The sound of gunshots quickly set off a panic at the Gilroy Garlic Festival in California late Sunday afternoon.
"It almost sounded like the amps were popping, like something had blew. but then it kept going," Emma Petersen said.
Petersen was working one of the booths. She says her first instinct was to run with everyone else as fast as she could.
"I brought my eyes up and I just saw a cloud of people running at us," she said.
The Garlic Festival has become Gilroy's most popular event. It's been around for 40 years, and the locals use it to raise money for charities, schools and nonprofit organizations.

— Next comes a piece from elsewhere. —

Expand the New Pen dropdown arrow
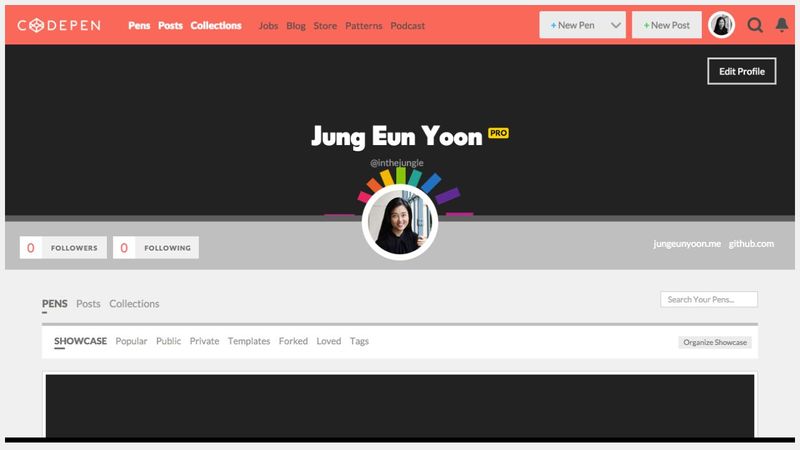 [616, 25]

However, Sunday's attack has left the community in the "Garlic Capital of the World" feeling shattered.
"Here we have three families of people who have been murdered that are going to be devastated for eternity," Alex Larson said.

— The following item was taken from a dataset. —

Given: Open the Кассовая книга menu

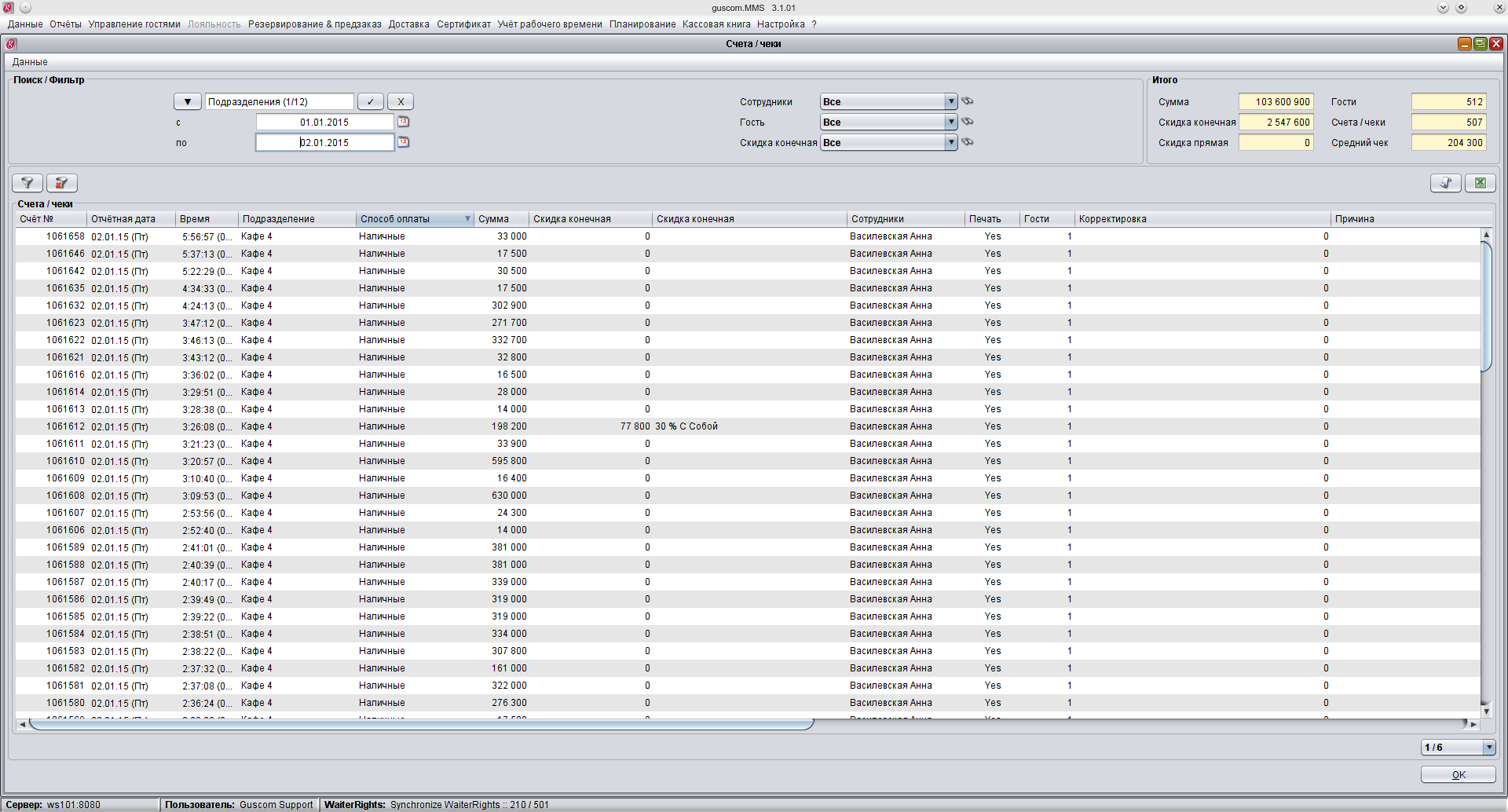Looking at the screenshot, I should (716, 24).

Larson owns the Original Garlic Shoppe located in the heart of town. His community is in mourning but showing support to one another.

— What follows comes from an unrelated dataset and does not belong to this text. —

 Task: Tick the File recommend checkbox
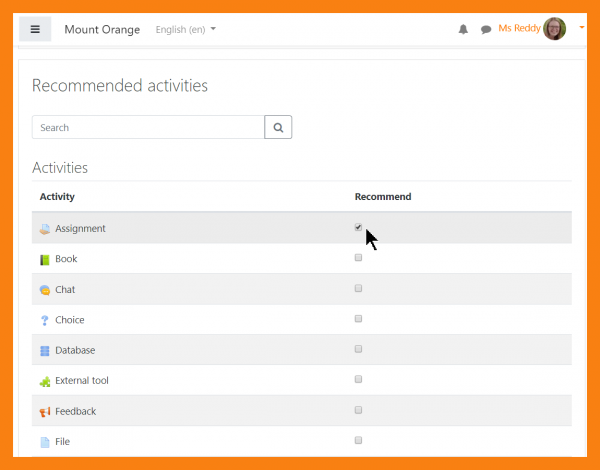click(358, 440)
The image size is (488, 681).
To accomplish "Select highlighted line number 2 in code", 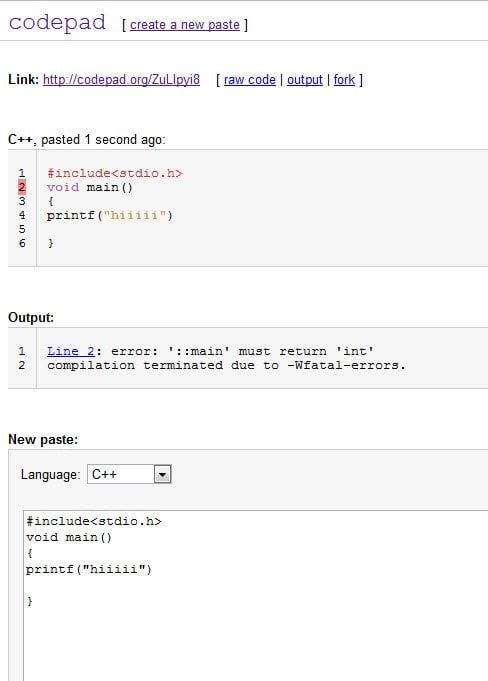I will pyautogui.click(x=22, y=187).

"Currently all the high schools have grief counseling for the children even though they're not in school," he said.
"Gilroy is an amazing, tightly-knit community," Brian Bowe, the executive producer of the Garlic Festival said in a press conference Sunday night. "We are family. We have had the wonderful opportunity in this community to celebrate our family through our Garlic Festival, and for over four decades that festival has been our annual family reunion."
"I feel that we'll be able to pull through from it, but it's still shocking in the moment," Petersen said.
"There's gonna be a lot of hugging, a lot of kissing a lot of crying and that needs to happen first before everybody's gonna be able to get back online," Larson said.